American fitness equipment manufacturer

Cybex International was an American fitness equipment manufacturer for commercial and consumer use. It produced mainly cardiovascular and strength equipment such as Arc Trainers, treadmills, stationary bicycles and steppers. Cybex marketed its products through distributors in over 87 countries. The company had over 600 employees and its products were manufactured in its two manufacturing facilities located in Medway, Massachusetts and Owatonna, Minnesota.

==History==
Cybex International was founded in the late 1960s as "The Cybex Ergometer Company" in Ronkonkoma, New York. It was acquired by Lumex, which was traded publicly on the American Stock Exchange. At that time, it manufactured isokinetic rehabilitation equipment. In 1995, Lumex sold its medical supply business and changed its name to Cybex (AMEX: CYB). In May 1997, Cybex merged with Trotter, Inc., primarily a manufacturer of treadmills, whose manufacturing facility was located in Medway, MA. In this merger, UM Holdings, the owner of Trotter, Inc., gained 51% of Cybex's interests and publicly traded the company. In 1998, Cybex acquired Tectrix, a California-based manufacturer of primarily bikes and steppers; the production of which was moved to Cybex's manufacturing facility in Medway. Cybex acquired direct sales and distribution in the United Kingdom by its 2001 acquisition of Forza. Arc Trainer is its most recent product.

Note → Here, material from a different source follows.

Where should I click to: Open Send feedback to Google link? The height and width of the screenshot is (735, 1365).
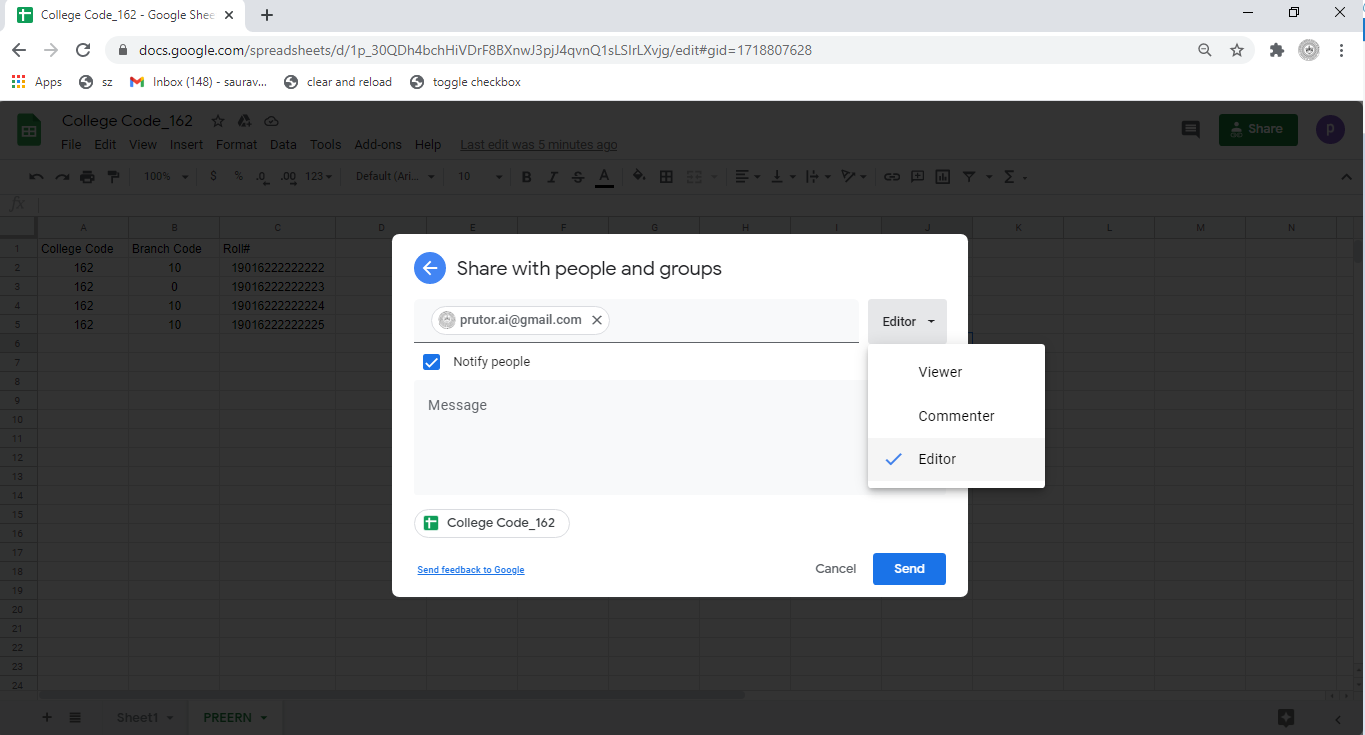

In 2010, a New York jury awarded a plaintiff $66.5 million (later reduced to $44.5 million) for personal injuries suffered after a piece of Cybex strength equipment fell on her. In 2012, the plaintiff settled the claim for $19.5 million as Cybex would likely have been forced into bankruptcy without the settlement. In February 2013, UM Holdings purchased the outstanding publicly traded stock of CYBI, taking the company private.

=== Acquisition by Life Fitness ===
On January 20, 2016, Cybex International, Inc. was purchased by Brunswick Corporation for $195 million. As part of this purchase, Cybex joined the Life Fitness portfolio of fitness brands, along with Life Fitness, Hammer Strength, InMovement, SciFIT, and Indoor Cycling Group (ICG).

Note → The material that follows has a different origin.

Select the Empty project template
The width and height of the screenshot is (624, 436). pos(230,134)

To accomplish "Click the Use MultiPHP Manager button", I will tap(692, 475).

==== Closure of Medway, MA manufacturing facility ====
As part of the integration process for Cybex International, Inc. and Brunswick Corporation/Life Fitness, the Medway, MA manufacturing facility, which employed approximately 150 people, was shut down effective September 30, 2017. Component fabrication and engineering was moved to other Life Fitness facilities, including the Cybex location in Owatonna, MN, Franklin Park, IL, and Rosemont, IL.

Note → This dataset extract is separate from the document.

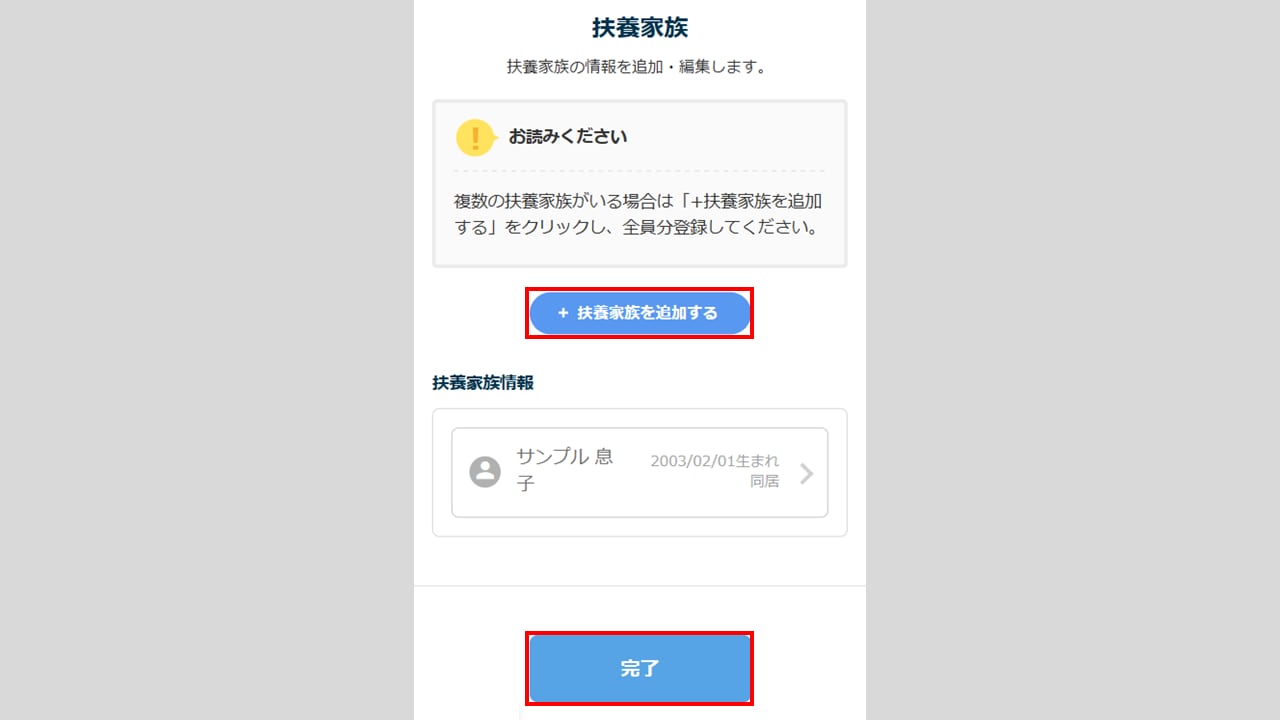Click the サンプル 息子 name text

pos(565,470)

=== Acquisition by KPS Capital Partners ===
In 2018, the Brunswick Corporation announced it would be spinning-off its fitness equipment business, including its Brunswick Billiards division, as Life Fitness Holdings in 2019. In May 2019, Brunswick announced its intention to sell Life Fitness Holdings to KPS Capital Partners. —including the iconic Life Fitness, Hammer Strength, Cybex International, Indoor Cycling Group, SCIFIT, and Brunswick Billiards brands—for approximately $490 million. The sale was completed in June 2019.